Pillai has long experience of the northeast having held the post of joint secretary in charge of that division in the ministry from 1996-2001. Unlike most New Delhi-based officials, he extensively travelled there, met ordinary people and interacted with local officials.
He is seen as the "humane" face of the home ministry although he is known to be extremely firm on issues of governance, corruption and inefficiency. During his term as commerce secretary, Pillai tried to develop programmes and policies in relation to the region which were in tune with its needs.
Top officials at the home ministry said that a major part of the new strategy would be an inclusive approach, seeking to reach out to all sides in interactions and discussions, involving civil society groups as well.
They said the central government would also focus on strong implementation of ceasefire rules and legal procedures as well as show no tolerance for extortion and other such activities.
Muivah, the principal negotiator for the NSCN (I-M), is now located in a large camp outside Dimapur, the gateway to Nagaland from the Assam plains.
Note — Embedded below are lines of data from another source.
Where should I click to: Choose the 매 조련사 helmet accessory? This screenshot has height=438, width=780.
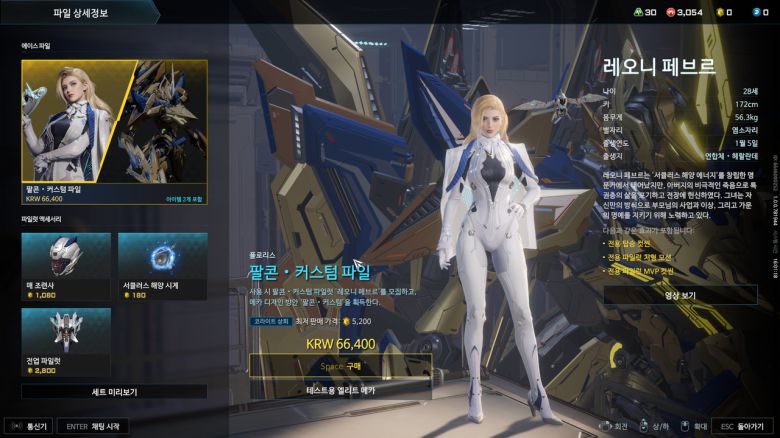point(65,265)
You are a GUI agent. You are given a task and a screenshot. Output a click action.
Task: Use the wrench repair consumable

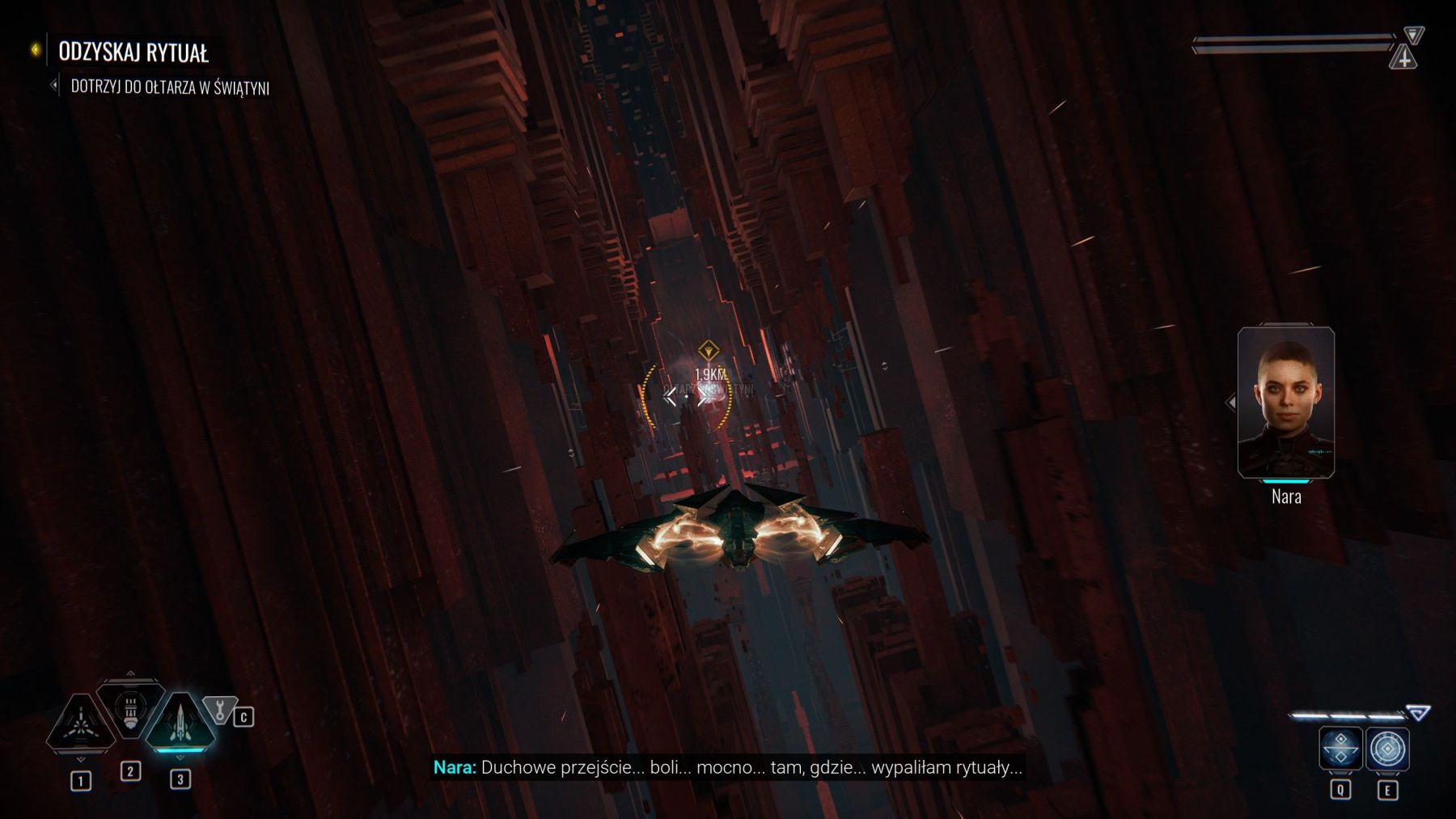click(x=219, y=709)
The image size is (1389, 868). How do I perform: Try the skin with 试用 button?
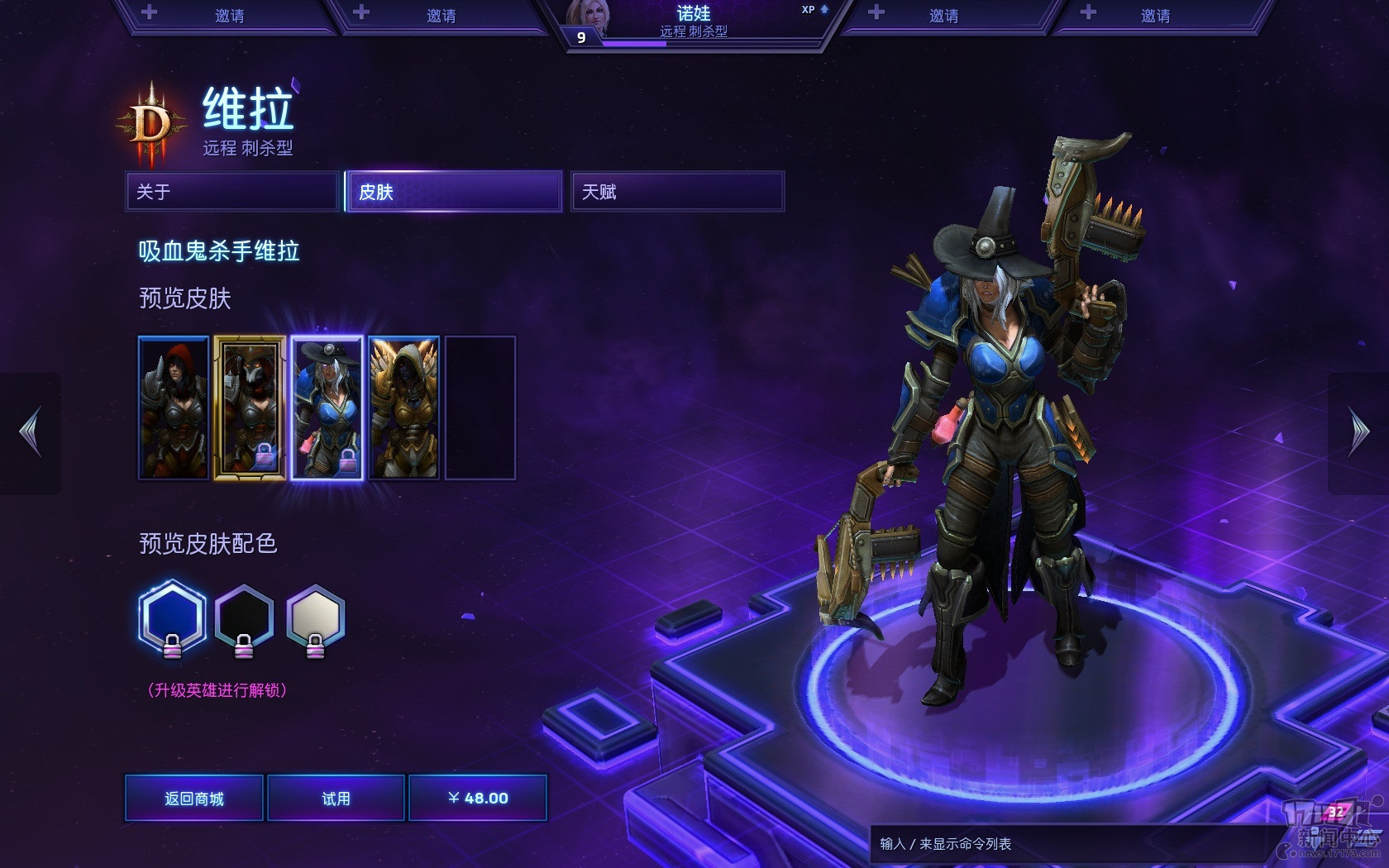coord(336,798)
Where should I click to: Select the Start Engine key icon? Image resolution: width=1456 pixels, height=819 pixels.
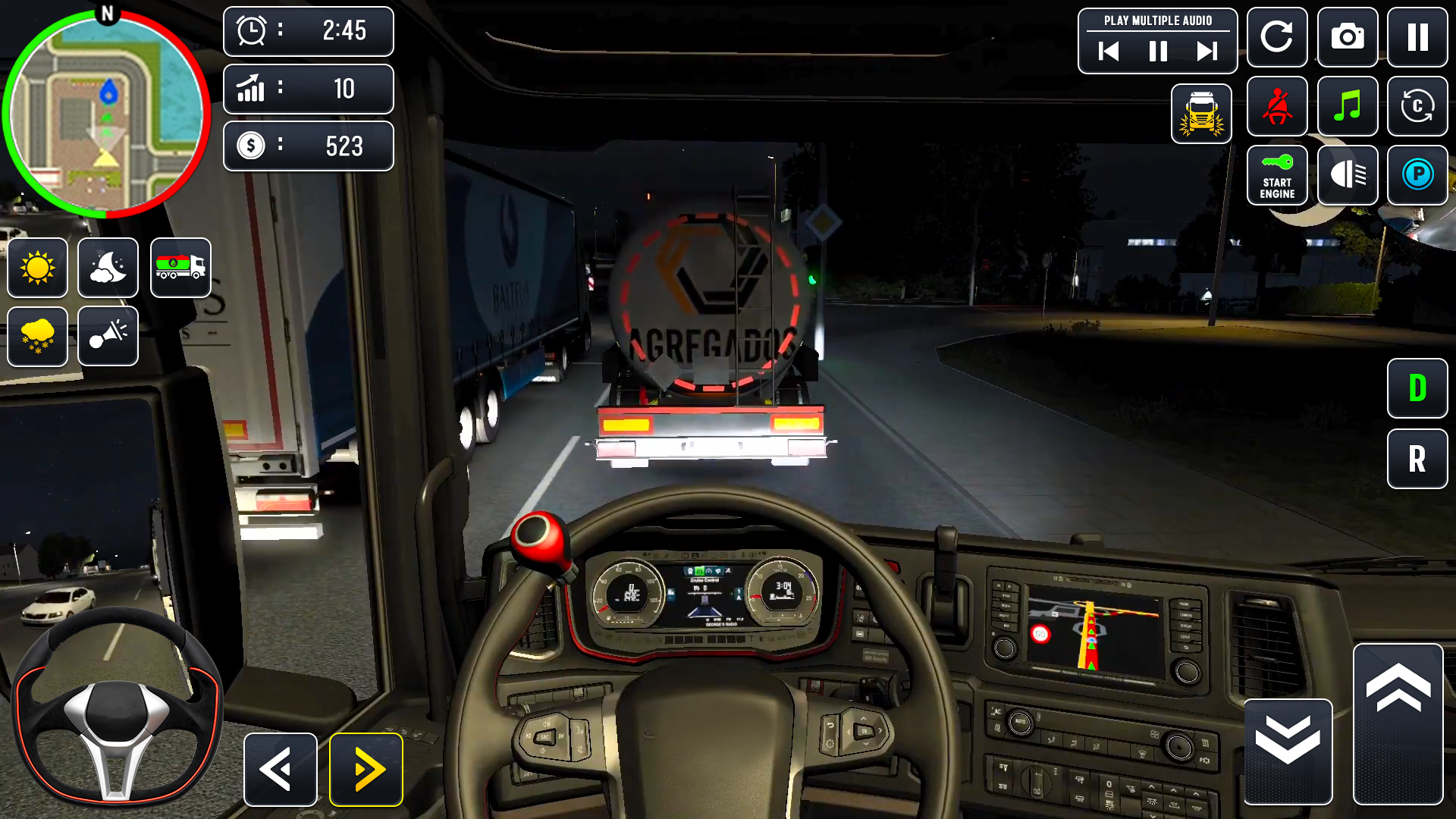click(x=1277, y=175)
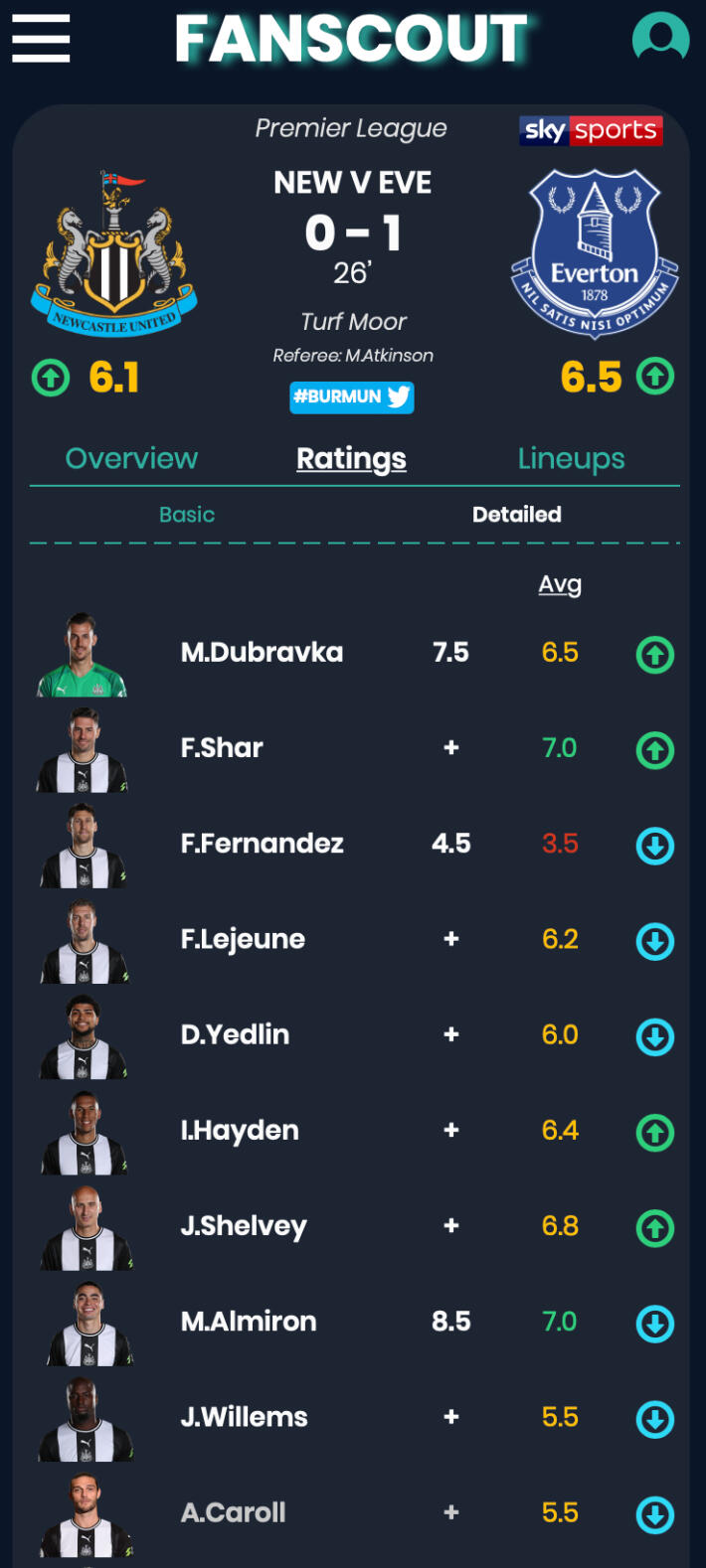The image size is (706, 1568).
Task: Add a rating for J.Shelvey
Action: point(451,1226)
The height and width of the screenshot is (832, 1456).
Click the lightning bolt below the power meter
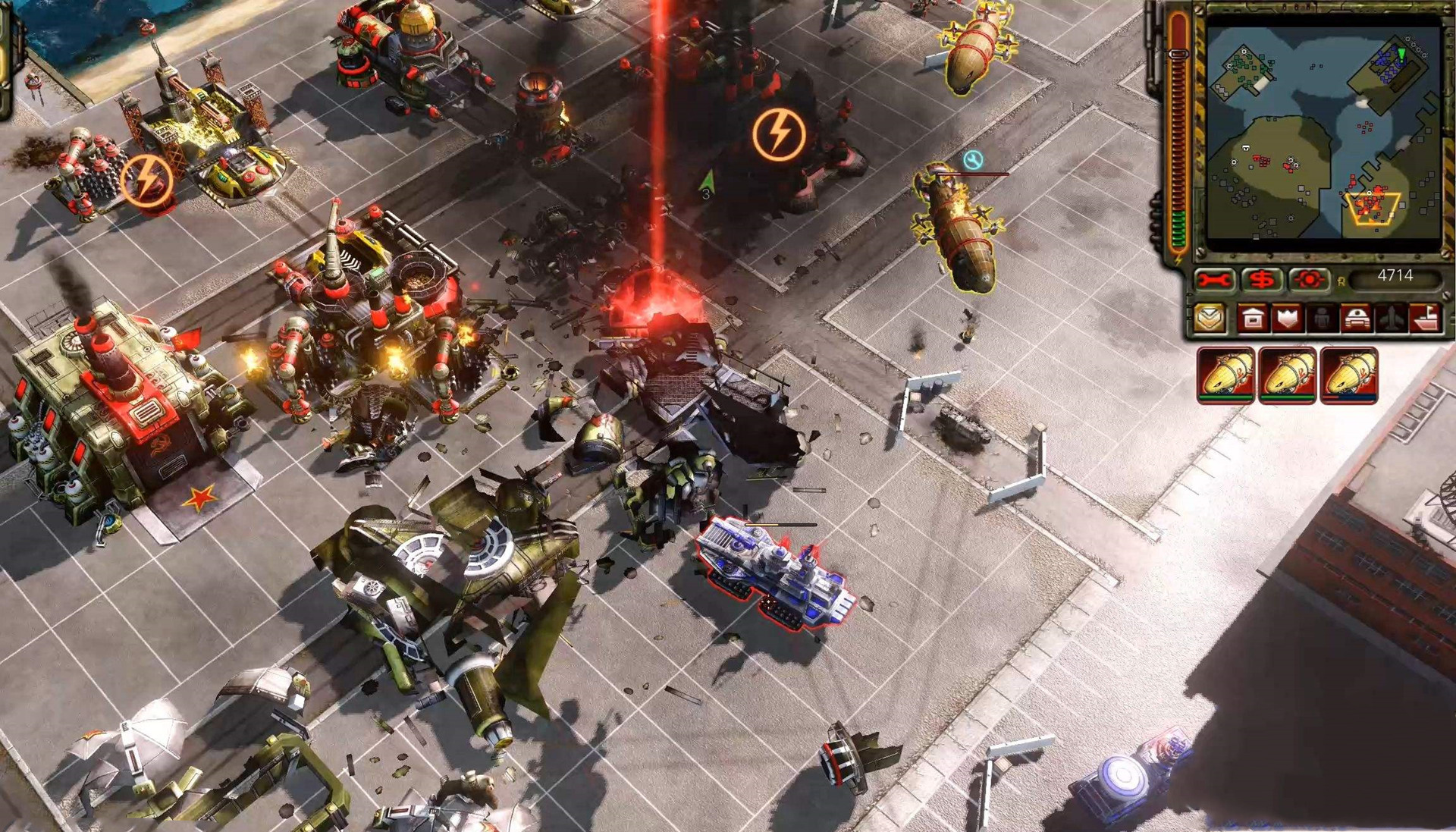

Swu is reportedly keeping indifferent health and is living in Bangkok.
It is widely known that the two major militant Naga groups, the I-M and its rival, the Khaplang faction, have had almost a free run in Nagaland and the Manipur hills for decades despite the ceasefire and "designated camps" where they are supposed to live.
These groups levy "taxes" on individuals, government officials, politicians and even school teachers; the public and New Delhi call this extortion.